Insbesondere das Trinkwasser stellt für die Untersuchung von resistenten Bakterien aufgrund der sehr geringen Bakterienzahlen eine Herausforderung dar. In Anlehnung an die medizinischen Untersuchungsverfahren wurde von der Westfälischen Wasser- und Umweltanalytik GmbH (kurz WWU) eine Methode zur Untersuchung von Wasserproben etabliert. Es wird geprüft, ob die Bakterien auf Nährsubstrat mit Antibiotikazusatz wachsen können. Das Wachstum wird mit weiteren Tests bestätigt und abschließend werden die Bakterien näher charakterisiert.

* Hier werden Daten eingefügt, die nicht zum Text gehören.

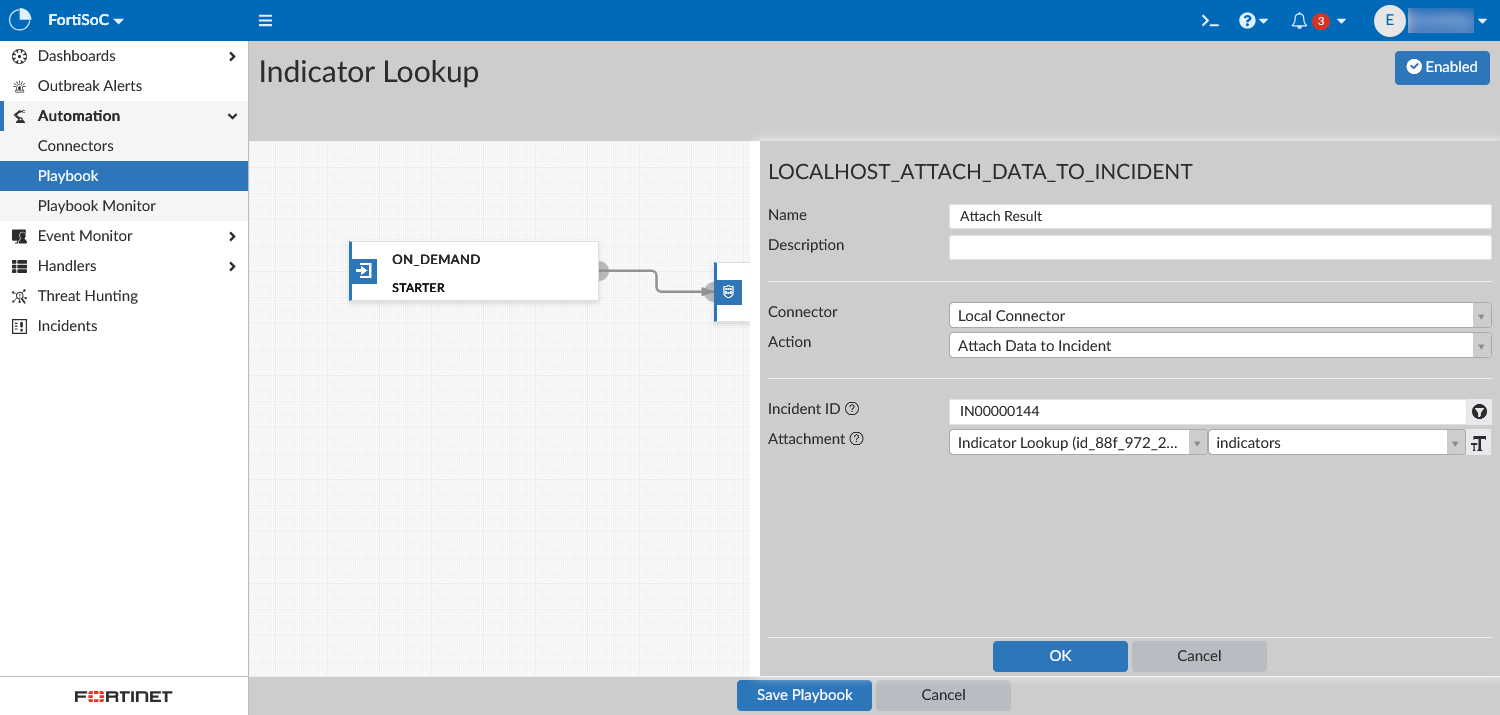The image size is (1500, 715).
Task: Open the notifications bell
Action: [x=1300, y=21]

Mit der etablierten Methode wurden repräsentative Trinkwasserproben in beispielhaft ausgewählten Wasserwerken sowie die unterschiedlichen Schritte der Trinkwasseraufbereitung auf Vorhandensein von multiresistenten Bakterien untersucht. Es wurden keine pathogenen, multiresistenten Bakterien nachgewiesen. Das Ergebnis bestätigt damit die bisherigen Erkenntnisse, dass Trinkwasser frei von multiresistenten Krankheitserregern ist. 

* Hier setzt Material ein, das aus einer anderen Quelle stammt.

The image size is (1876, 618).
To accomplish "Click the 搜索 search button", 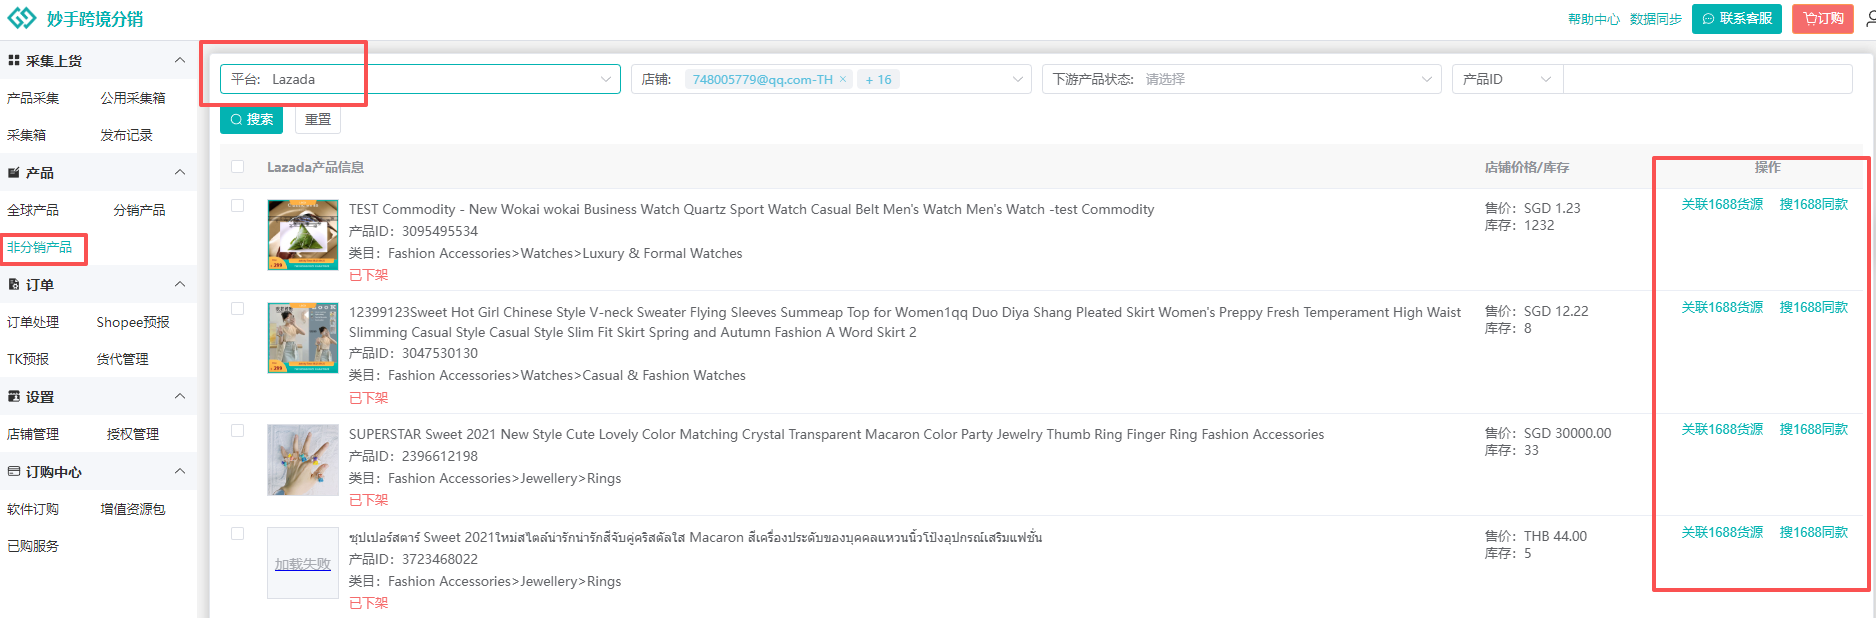I will pos(251,120).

Um weitergehende Erkenntnisse zu Resistenzen zu gewinnen, werden derzeit neuartige Verfahren zum Nachweis resistenter Mikroorganismen im medizinischen Bereich entwickelt. Dabei hat sich die WWU an einem Forschungsvorhaben beteiligt, bei dem der Fokus auf einer Methodik für Umwelt- und insbesondere Trinkwasserproben lag. Im Projekt wurde eine Methode entwickelt, mit der ein routinemäßiges Screening auf resistente Bakterien im Trinkwasser ermöglicht wird. Zum jetzigen Zeitpunkt ersetzen entsprechende neue Methoden allerdings nicht die vorgeschriebenen Verfahren nach Trinkwasserverordnung, da von den Gesundheitsbehörden noch adäquate Leit- oder Richtwerte für multiresistente Bakterien bzw. Genmaterial in Umweltproben definiert werden müssen. 
 

Fazit: Aufbereitung ist auf einen effizienten Rückhalt von Bakterien und Viren ausgelegt

Das über Jahrzehnte etablierte Indikatorsystem der mikrobiellen Trinkwasserüberwachung sowie die Einhaltung des technischen Regelwerks bei der Trinkwasseraufbereitung stellen eine einwandfreie Trinkwasserqualität sicher. Die Aufbereitung ist auf einen effizienten Rückhalt von Bakterien und Viren ausgelegt, also auch für den Rückhalt multiresistenter Bakterien. Zudem unterstützen Hygieneregeln und weitere, freiwillige Überwachungsstrategien die Beibehaltung des hohen Trinkwasserstandards. Die fortschreitende Weiterentwicklung der Analytik lässt künftig immer tiefere Einblicke zu und verbessert somit die Überwachungsmöglichkeiten. Diese Möglichkeiten werden genutzt, auch in eigens initiierten Forschungsprojekten, um die Wasserqualität bestmöglich bewerten zu können. Für die Untersuchung von resistenten Bakterien steht eine standardisierte Untersuchung noch aus, ein erster Schritt wurde jedoch im initialisierten Forschungsprojekt erarbeitet. Auch bei den Resistenzen muss das vorrangige Ziel sein, die Belastungen an der Quelle einzudämmen. Das heißt im Fall antibiotikaresistenter Bakterien, den Eintrag von Antibiotika in die Umwelt zu reduzieren und damit die Entstehung und Verbreitung zu verhindern.